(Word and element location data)
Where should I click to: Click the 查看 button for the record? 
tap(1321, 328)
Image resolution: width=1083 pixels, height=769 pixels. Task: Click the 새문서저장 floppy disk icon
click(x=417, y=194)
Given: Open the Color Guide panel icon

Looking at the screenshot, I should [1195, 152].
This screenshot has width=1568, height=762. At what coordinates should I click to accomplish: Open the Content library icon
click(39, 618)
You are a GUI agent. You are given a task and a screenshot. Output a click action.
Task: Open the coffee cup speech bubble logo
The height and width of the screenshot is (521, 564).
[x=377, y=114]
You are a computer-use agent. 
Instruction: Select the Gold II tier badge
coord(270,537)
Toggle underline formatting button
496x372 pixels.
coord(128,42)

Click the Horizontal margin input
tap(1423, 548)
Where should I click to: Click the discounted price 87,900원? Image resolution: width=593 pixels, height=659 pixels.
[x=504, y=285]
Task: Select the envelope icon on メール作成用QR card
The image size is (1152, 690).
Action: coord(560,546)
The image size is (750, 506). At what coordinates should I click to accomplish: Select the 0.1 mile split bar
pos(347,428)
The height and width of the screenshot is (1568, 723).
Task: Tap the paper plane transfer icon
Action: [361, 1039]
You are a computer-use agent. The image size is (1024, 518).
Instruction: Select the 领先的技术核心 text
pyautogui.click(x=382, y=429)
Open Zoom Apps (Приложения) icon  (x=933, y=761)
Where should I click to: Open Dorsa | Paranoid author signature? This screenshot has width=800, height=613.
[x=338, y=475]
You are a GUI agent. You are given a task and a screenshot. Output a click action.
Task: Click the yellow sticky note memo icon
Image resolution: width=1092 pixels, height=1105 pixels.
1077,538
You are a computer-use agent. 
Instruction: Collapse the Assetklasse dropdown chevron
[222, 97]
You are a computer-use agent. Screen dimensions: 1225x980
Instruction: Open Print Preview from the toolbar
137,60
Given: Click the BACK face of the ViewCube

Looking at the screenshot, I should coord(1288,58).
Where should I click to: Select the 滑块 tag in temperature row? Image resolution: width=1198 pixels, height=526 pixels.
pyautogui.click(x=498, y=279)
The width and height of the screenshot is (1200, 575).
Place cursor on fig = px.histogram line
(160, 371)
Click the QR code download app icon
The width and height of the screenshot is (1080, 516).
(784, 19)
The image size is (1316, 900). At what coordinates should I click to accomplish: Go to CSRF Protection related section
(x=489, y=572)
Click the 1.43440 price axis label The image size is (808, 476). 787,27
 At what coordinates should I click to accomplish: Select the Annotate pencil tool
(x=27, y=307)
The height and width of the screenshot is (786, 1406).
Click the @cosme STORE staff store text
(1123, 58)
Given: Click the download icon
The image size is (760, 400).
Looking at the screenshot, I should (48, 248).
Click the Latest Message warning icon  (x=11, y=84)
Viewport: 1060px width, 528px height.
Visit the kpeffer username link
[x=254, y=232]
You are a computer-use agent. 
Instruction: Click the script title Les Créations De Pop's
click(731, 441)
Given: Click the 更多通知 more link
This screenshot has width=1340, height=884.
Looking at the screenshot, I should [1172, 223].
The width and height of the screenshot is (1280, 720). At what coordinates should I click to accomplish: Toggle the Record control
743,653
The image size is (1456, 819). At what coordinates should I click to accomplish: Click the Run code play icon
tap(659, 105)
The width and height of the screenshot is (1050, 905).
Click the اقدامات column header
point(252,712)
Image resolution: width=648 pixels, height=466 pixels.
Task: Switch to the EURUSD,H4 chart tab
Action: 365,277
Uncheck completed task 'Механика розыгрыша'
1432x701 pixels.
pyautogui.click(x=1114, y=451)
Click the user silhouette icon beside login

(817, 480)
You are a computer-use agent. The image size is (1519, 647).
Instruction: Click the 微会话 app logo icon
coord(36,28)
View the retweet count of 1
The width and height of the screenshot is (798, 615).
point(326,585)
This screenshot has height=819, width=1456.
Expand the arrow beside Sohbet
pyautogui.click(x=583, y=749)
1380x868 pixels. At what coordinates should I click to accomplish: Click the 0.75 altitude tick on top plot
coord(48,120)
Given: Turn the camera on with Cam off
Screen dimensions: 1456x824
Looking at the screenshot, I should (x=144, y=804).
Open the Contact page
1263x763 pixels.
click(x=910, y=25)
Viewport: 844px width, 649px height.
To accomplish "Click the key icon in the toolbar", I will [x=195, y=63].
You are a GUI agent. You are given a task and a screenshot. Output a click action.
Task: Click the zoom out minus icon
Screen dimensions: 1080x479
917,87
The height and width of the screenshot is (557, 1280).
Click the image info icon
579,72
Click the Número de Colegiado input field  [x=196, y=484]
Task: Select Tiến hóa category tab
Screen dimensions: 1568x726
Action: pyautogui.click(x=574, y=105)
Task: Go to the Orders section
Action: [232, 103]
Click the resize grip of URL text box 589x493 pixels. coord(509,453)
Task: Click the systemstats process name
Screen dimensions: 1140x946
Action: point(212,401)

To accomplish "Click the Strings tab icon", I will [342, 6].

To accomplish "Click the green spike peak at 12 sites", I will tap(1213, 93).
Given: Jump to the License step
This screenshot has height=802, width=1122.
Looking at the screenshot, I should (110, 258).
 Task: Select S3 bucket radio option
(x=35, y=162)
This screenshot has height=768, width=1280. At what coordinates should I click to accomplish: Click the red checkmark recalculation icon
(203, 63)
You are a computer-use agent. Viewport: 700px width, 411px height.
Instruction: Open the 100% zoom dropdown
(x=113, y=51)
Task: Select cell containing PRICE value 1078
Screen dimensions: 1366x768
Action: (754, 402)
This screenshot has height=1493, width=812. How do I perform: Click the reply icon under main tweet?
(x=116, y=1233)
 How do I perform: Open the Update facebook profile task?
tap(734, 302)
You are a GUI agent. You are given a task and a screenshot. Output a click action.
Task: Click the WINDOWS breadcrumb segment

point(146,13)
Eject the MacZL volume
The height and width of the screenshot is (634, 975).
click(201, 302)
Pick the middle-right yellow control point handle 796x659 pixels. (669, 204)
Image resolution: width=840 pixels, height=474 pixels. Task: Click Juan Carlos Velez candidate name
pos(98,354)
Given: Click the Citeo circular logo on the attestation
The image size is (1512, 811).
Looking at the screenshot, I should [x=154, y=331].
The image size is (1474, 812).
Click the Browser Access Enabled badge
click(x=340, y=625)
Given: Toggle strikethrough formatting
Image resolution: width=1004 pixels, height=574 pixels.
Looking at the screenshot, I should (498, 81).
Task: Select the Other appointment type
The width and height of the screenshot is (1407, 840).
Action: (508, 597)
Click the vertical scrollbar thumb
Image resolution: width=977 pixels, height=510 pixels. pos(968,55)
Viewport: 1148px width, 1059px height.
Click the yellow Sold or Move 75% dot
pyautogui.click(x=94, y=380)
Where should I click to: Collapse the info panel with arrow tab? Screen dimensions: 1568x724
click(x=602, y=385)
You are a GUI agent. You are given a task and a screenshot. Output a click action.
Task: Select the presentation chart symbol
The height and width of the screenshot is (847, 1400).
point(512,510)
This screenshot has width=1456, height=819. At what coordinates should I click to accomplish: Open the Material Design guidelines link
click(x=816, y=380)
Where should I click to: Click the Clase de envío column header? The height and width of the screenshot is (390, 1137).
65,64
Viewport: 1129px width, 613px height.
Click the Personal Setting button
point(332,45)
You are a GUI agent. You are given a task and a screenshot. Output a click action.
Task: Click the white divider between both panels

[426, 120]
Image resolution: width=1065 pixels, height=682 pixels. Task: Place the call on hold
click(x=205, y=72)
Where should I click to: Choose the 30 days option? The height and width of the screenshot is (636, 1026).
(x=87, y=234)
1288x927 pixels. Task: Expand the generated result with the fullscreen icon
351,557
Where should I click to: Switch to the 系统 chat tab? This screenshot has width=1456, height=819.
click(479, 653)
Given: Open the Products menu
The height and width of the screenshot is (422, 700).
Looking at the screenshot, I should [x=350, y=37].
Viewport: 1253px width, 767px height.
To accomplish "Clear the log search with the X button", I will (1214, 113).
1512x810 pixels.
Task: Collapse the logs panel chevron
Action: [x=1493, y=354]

#### WORK TO BE COMPLETED:
Rewrite the part of the data above that opens with the line containing "Open Zoom Apps" and closes with the line containing "[x=338, y=475]" as a numbered list, leaving out any blank lines.

#### EXPECTED OUTPUT:
1. Open Zoom Apps (Приложения) icon  (x=933, y=761)
2. Where should I click to: Open Dorsa | Paranoid author signature? This screenshot has width=800, height=613.
3. [x=338, y=475]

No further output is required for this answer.